La mentalidad de que la avaricia es buena ha penetrado en las escuelas de negocios. Para remediar esto, creo que hay que regenerar los propios fondos y finalidades empresariales más allá de una mera producción de beneficios, que los tiene que haber, pero también hay que buscar otras éticas como ha de ser la satisfacción de servicio a toda la sociedad, y si tiene que existir alguna preferencia que lo sea con el sector más débil.

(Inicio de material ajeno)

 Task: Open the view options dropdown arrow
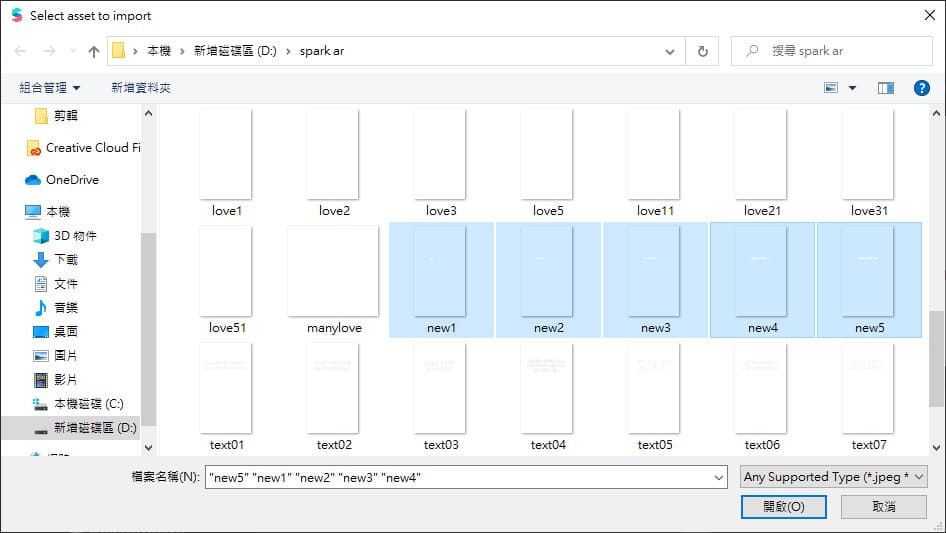coord(853,88)
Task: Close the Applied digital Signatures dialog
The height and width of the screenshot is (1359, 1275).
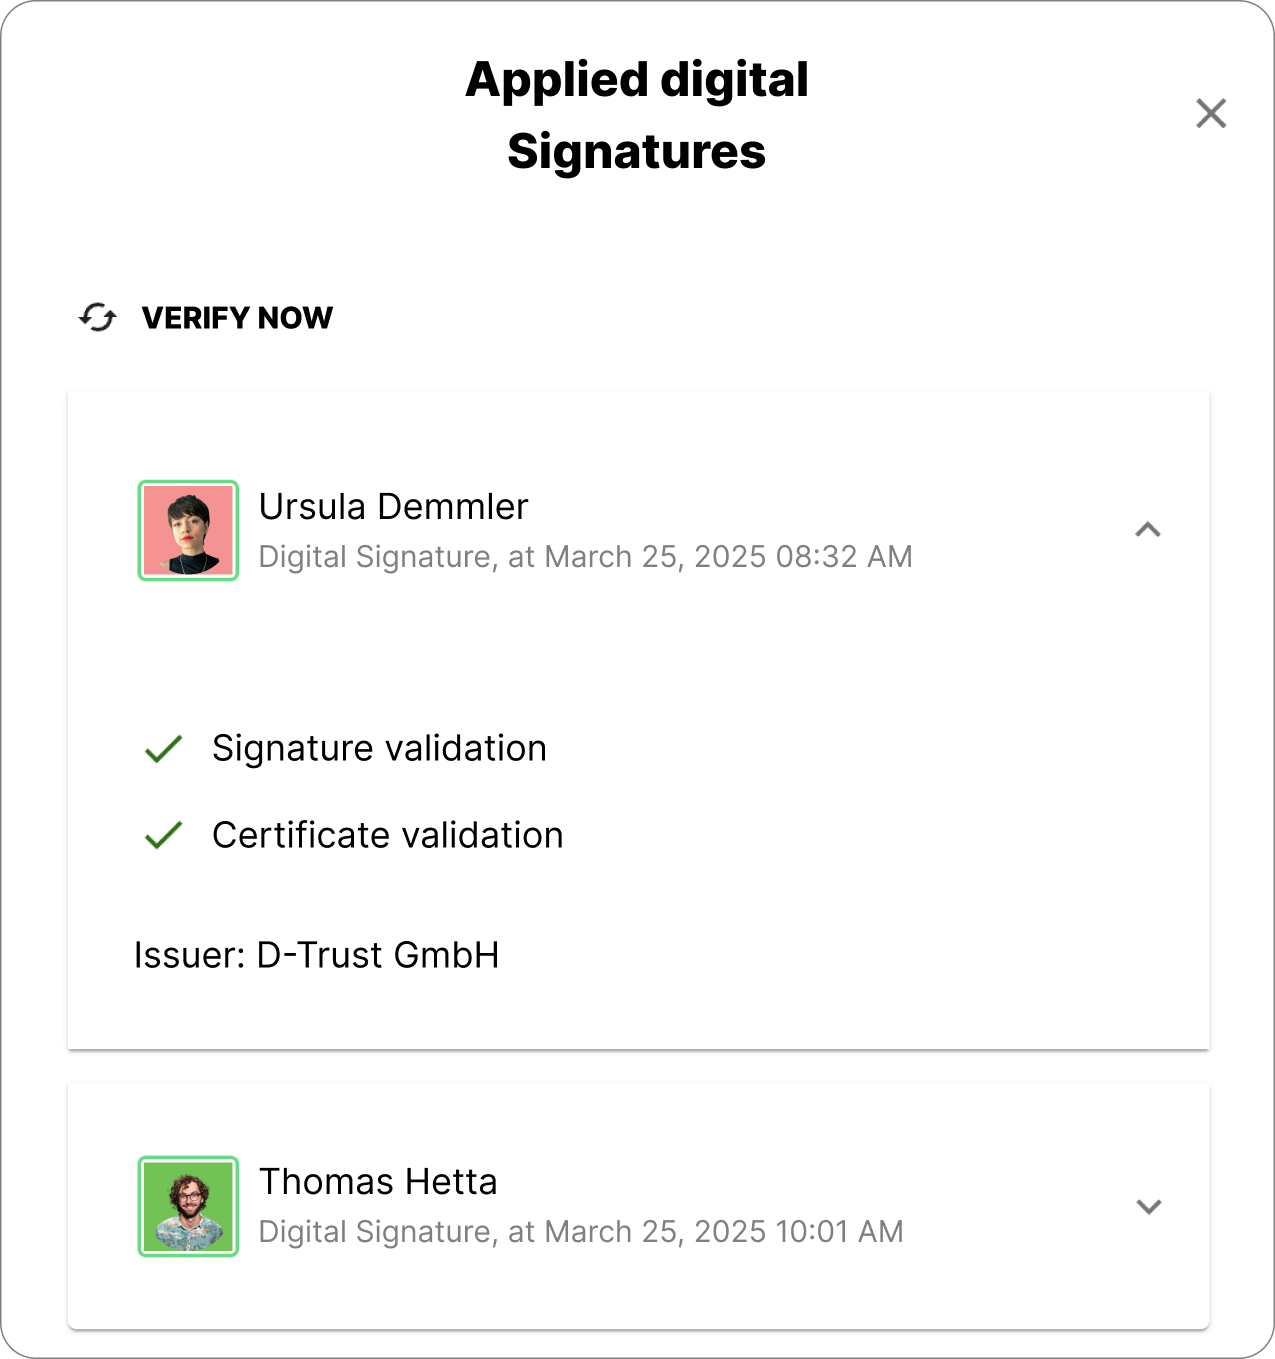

Hace falta avivar la idea de una justicia arraigada en la solidaridad humana, lo que exige que el más fuerte ayude al más débil, que la avaricia la enviemos al destierro de nunca jamás, lejos de los actuales planes y planificaciones mercantilistas donde el grande «económicamente» se merienda al chico. Urge que las sociedades se liberen de la marginalidad y se libren de la miseria. Sólo si el ser humano, todo él, es protagonista y no esclavo de los fríos mecanismos productivos, la empresa se convierte en una verdadera comunidad de personas en la que todos van en la misma dirección.
Lo malo es que el pulso humano sigue encandilado por el deseo excesivo de obtener más dinero propio, más riqueza propia, más bienes materiales propios, más propiedades propias, que no las hace comunes, ni expropiándole la conciencia. Hace tiempo que la vida humana y sus valores han dejado de ser el principio y el fin de la economía en nuestro país y así nos luce el pelo. La miseria va creciendo en todas nuestras comunidades autónomas, que gozan de autonomía para la gestión de sus respectivos intereses, unas a mi juicio con más privilegios económicos o sociales que otras, lo que está generando también una desigualdad territorial e insolidaridad manifiesta. Desde luego, hace falta otra ética que borre el deseo de acumular los envenados frutos de este capitalismo-consumismo, por otras aspiraciones menos usureras y más generosas, antes de que la avaricia tronche el árbol de la vida y el vivir se torne descaradamente una codicia.